The above block executes each run sequentially. This could take a very long time, even on a fast GPU! If you have access to a cluster running Slurm, you can replace Experiment with SlurmExperiment to speed things up substantially (the magic of submitting jobs is handled behind the scenes).

By default, Experiment will write the results to ./runs. You can view the results in tensorboardby running the following command:

tensorboard --logdir runs

In addition to the tensorboard logs, every 100 episodes the mean and standard deviation of the previous 100 episode returns are written to runs/[agent]/[env]/returns100.csv. This is much faster to read and plot than Tensorboard’s proprietary format. The library contains an automatically plotting utility that generates appropriate plots for an entire runs directory as follows:

from all.experiments import plot_returns_100
plot_returns_100('./runs')

This will generate a plot that looks like the following (after tweaking the whitespace through the matplotlib UI):

You can also pass optional parameters to Experiment to change its behavior. Instead of specifying frames, you can specify a maximum number of episodes. You can set render=True to watch the agent during training (generally not recommended: it slows the agent considerably!). You can set quiet=True to silence command line output. Finally, you can set write_loss=False to disable writing debugging information to tensorboard. These files can become large, so this is recommended if you have limited storage!

Project Structure

In the previous section, we discussed the basic components of the autonomous-learning-library. While the library contains a selection of preset agents, the primary goal of the library is to be a tool to build your own agents. To this end, we have provided an example project containing a new model predictive control variant of DQN to demonstrate the flexibility of the library. Briefly, when creating your own agent, you will generally have the following components:

  1. An agent.py file containing the high-level implementation of the Agent.
  2. A model.py file containing the PyTorch models appropriate for your chosen domain.
  3. A preset.py file that composes your Agent using the appropriate model and other objects.
  4. A main.py or similar file that runs your agent and any autonomous-learning-library presets you wish to compare against.

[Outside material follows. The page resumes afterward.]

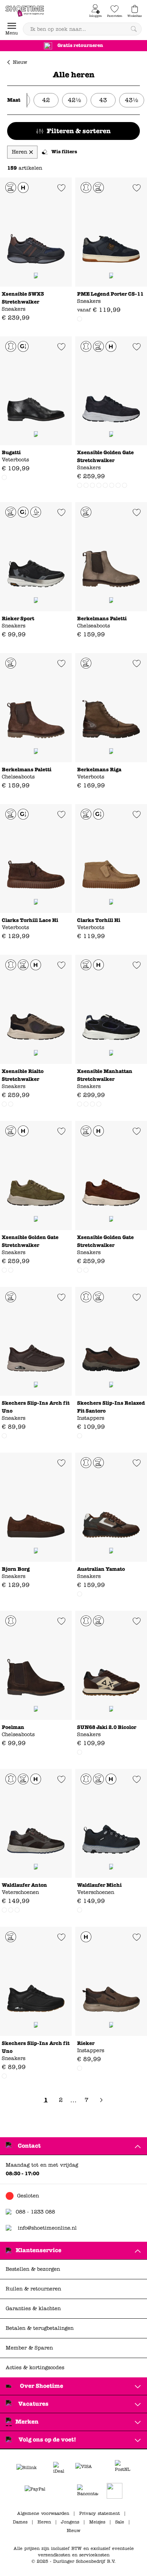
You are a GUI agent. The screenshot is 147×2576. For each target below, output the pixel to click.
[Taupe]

While it is not necessary to follow this structure, we believe it will generally guide you towards using the autonomous-learning-library in the intended manner and ensure that your code is understandable to other users of the library.

Summary

At the center of the autonomous-learning-library is the Agent. An Agent is composed of Approximation and other objects, and can be customized and tuned for a particular Environment by defining a preset. The Experiment API allows you to train a preset agent on an Environment and automatically generates all sorts of logs and other information.

That’s pretty much it! Now go do something cool!